# How to find or create bolt circle coordinates



## Metal Butcher (Feb 28, 2009)

I found this information on the internet. It enabled me to create and locate the bolt pattern on my proposed modifications to Elmers 3-cylinder radial. Without this I was totally lost. ??? 
Locating drilled or taped holes in crank cases, cylinders, and cylinder heads is no longer a mystery to me. This is very good information for those getting started in the machining hobby. 

Link: http://www.metalwebnews.com/formulas-tables/coordinates.html

RickM..


----------



## David Morrow (Feb 28, 2009)

Alternatively, you could cheat a little. If you have a Cad program, lay out a polar grid and enter the holes where you want them using the Snap To Grid feature. Then let the program tell you the X & Y coordinates of each point. Be sure to set the program to display at least 3 decimal points. In my program (TurboCad), it's called the Space Units; I'm not sure if that's generic terminology for Cad programs or not. 

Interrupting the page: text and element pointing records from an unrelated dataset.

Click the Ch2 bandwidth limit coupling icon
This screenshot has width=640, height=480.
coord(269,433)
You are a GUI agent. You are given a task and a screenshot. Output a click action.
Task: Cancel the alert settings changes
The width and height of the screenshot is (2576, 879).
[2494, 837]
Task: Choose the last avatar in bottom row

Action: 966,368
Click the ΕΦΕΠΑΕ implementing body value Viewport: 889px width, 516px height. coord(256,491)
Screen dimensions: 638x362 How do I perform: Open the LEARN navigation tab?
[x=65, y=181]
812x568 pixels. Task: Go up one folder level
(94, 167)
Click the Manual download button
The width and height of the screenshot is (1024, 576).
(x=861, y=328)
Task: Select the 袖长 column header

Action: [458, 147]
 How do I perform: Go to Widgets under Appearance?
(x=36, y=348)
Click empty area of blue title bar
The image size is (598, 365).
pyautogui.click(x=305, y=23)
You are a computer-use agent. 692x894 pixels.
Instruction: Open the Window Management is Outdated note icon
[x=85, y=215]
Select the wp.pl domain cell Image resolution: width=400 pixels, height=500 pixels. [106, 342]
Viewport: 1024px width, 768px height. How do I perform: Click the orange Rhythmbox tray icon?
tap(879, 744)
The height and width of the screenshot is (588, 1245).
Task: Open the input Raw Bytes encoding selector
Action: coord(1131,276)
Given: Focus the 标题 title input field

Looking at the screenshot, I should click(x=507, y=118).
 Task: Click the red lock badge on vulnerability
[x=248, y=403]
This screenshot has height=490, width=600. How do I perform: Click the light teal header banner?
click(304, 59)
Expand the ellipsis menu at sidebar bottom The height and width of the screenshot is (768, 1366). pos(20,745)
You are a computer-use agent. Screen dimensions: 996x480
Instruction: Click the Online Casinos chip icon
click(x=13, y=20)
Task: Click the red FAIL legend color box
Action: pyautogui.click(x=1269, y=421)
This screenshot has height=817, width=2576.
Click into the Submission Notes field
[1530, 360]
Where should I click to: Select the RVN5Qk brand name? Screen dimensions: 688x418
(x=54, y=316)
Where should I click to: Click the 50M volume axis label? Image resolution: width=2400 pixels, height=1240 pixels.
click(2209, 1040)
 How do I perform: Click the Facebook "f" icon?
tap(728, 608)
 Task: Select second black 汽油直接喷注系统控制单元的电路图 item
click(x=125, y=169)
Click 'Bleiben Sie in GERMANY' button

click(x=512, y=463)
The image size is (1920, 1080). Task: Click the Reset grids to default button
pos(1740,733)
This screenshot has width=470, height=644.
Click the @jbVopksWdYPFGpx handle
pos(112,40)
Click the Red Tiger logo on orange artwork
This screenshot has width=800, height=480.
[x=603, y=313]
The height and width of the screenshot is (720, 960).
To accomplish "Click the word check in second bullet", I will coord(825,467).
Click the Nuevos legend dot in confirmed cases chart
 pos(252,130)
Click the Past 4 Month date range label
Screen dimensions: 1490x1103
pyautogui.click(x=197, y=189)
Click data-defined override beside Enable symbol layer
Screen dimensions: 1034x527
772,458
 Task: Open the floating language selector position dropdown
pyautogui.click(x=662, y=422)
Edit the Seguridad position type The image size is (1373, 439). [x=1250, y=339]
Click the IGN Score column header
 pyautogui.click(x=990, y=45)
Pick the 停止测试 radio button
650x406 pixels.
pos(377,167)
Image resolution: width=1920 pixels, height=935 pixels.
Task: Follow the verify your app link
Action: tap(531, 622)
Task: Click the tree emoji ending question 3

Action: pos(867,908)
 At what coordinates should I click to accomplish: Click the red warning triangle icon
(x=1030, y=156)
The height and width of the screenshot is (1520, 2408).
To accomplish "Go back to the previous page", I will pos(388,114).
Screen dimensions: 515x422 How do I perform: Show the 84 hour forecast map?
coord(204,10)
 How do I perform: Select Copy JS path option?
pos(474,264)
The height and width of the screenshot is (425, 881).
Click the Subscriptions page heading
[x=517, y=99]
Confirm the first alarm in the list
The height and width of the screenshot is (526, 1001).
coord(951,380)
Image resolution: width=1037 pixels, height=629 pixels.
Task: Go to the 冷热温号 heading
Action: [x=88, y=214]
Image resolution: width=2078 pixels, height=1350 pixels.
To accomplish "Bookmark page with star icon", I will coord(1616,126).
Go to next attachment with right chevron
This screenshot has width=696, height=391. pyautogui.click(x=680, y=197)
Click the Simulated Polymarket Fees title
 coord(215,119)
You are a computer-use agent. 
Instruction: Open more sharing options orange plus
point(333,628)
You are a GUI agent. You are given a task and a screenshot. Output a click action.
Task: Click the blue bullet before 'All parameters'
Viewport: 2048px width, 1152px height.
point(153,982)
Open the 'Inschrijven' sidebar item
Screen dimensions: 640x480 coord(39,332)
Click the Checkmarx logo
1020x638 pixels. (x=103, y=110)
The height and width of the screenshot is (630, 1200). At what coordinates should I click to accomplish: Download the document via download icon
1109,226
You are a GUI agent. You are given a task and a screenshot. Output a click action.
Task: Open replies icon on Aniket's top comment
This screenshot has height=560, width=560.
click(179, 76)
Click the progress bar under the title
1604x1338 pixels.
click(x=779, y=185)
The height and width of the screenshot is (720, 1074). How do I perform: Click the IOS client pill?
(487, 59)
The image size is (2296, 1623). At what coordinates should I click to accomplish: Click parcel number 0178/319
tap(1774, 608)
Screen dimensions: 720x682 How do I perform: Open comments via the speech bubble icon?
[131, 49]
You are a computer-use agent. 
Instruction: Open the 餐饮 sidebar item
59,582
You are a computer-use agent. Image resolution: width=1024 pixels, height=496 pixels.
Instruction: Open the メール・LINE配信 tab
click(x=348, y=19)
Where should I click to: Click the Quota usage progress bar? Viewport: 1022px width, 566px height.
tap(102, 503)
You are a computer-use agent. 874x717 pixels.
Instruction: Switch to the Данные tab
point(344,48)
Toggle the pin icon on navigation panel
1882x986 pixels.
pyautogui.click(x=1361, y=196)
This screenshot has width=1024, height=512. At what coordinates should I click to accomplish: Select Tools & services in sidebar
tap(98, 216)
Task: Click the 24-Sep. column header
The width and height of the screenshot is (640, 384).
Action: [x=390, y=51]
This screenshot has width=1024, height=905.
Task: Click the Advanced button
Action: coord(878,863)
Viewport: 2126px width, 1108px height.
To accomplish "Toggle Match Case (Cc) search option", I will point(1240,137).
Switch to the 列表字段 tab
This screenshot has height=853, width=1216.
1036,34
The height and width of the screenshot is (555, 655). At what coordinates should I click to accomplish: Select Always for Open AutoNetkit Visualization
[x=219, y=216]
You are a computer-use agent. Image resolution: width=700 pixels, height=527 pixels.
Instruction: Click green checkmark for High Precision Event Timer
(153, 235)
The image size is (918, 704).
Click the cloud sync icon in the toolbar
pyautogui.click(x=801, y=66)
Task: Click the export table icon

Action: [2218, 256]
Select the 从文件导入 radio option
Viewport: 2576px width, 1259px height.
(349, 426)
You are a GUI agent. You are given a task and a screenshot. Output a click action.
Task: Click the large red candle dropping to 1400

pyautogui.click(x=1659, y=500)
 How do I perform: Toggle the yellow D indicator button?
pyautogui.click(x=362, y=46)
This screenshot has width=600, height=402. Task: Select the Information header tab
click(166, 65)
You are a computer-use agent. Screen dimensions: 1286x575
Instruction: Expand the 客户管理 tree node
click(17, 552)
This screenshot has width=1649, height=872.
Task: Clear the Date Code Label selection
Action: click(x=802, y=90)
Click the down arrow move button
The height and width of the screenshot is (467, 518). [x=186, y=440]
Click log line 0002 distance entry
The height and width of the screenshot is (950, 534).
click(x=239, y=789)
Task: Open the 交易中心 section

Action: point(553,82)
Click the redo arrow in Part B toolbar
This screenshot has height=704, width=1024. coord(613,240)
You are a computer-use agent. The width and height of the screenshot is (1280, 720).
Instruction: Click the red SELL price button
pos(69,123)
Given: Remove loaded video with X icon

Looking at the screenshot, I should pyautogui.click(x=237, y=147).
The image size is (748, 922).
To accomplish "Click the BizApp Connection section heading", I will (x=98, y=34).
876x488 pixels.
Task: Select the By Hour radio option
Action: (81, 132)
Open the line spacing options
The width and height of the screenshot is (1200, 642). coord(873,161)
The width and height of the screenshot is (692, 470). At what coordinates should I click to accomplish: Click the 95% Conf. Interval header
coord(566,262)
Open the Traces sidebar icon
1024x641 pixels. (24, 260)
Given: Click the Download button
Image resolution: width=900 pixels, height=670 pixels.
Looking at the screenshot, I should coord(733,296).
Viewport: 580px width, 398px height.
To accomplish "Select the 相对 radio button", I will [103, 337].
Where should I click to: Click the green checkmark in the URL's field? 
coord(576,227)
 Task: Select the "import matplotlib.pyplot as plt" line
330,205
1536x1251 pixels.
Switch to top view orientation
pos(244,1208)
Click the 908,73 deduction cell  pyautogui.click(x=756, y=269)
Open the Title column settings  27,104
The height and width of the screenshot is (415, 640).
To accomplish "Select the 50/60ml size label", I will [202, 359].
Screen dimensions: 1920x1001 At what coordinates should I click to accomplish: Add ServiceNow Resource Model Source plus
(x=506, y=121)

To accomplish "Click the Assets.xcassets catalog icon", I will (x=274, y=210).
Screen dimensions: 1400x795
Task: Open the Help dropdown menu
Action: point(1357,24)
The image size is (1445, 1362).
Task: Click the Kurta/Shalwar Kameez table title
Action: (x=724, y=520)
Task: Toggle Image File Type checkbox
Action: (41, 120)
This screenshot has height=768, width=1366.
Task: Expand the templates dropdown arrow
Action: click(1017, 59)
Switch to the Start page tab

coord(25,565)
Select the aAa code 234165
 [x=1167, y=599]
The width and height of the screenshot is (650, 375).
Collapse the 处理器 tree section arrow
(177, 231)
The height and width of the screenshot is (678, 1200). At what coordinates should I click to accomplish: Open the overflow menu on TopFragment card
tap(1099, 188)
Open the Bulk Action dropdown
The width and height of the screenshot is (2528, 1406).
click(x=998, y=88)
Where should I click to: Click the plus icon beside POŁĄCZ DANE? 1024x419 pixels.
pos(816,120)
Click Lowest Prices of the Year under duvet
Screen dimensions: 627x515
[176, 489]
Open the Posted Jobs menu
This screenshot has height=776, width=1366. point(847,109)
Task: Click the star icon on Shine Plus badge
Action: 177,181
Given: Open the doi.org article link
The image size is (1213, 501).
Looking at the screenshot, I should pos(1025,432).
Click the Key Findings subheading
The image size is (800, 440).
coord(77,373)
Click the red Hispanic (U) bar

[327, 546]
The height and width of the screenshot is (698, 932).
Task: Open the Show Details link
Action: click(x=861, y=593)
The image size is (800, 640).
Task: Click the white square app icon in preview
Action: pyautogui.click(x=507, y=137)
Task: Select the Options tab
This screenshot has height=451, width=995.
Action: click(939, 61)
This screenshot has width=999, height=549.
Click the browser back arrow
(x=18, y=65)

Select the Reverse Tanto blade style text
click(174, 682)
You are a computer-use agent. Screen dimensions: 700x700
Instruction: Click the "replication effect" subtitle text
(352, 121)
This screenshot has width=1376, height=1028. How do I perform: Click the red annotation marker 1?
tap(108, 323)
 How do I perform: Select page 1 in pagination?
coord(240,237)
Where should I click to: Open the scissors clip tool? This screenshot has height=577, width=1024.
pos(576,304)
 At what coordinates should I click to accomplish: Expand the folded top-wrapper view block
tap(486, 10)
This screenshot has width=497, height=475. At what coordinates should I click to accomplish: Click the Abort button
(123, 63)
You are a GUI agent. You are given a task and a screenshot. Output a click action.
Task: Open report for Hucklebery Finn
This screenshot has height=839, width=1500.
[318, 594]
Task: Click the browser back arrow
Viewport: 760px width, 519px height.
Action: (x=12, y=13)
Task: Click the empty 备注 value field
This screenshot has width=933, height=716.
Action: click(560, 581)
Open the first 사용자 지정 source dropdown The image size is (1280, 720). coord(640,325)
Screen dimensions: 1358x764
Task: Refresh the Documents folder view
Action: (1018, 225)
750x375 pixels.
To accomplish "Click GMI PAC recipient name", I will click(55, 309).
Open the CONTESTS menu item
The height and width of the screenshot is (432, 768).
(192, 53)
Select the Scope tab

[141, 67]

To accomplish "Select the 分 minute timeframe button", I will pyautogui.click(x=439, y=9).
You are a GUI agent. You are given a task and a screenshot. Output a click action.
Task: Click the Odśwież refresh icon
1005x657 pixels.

If you can't manage either, post a message somewhere on the forum; someone who has a Cad program can do it for you pretty quickly.


----------



## Mike N (Feb 28, 2009)

This is a nice chart. I use AutoCad to figure out bolt circles, but the last few diagrams help to determine the diameter of a bolt circle from just 2 points. Very useful.

I converted the web page to a PDF format.

Thanks 

View attachment Bolt Circle Coordinates.pdf


----------



## Tin Falcon (Feb 28, 2009)

Not knocking the ling here are some other methods.
This info is also available in the Machinerys Handbook AKA the machinist bible. 
IIRC Marv Klotz has a program on his web page
 Bolt circles can be layed out with dividers 
 Many CNC programs and DRO,s will figure it out for you. 
Last but not least do the trig.
 Tin


----------



## mklotz (Feb 28, 2009)

The BOLTCIRC program on my page will create a printable list of coordinates for any bolt circle. If you want to lay out the circle the old-fashioned way with dividers, the CHORD program will calculate the required chord length.

If you want to derive the bolt circle radius/diameter from the chord measurement, the CSEG program will do that.


----------



## Jasonb (Mar 3, 2009)

Or there is the good old Zeuz tables

Jason


----------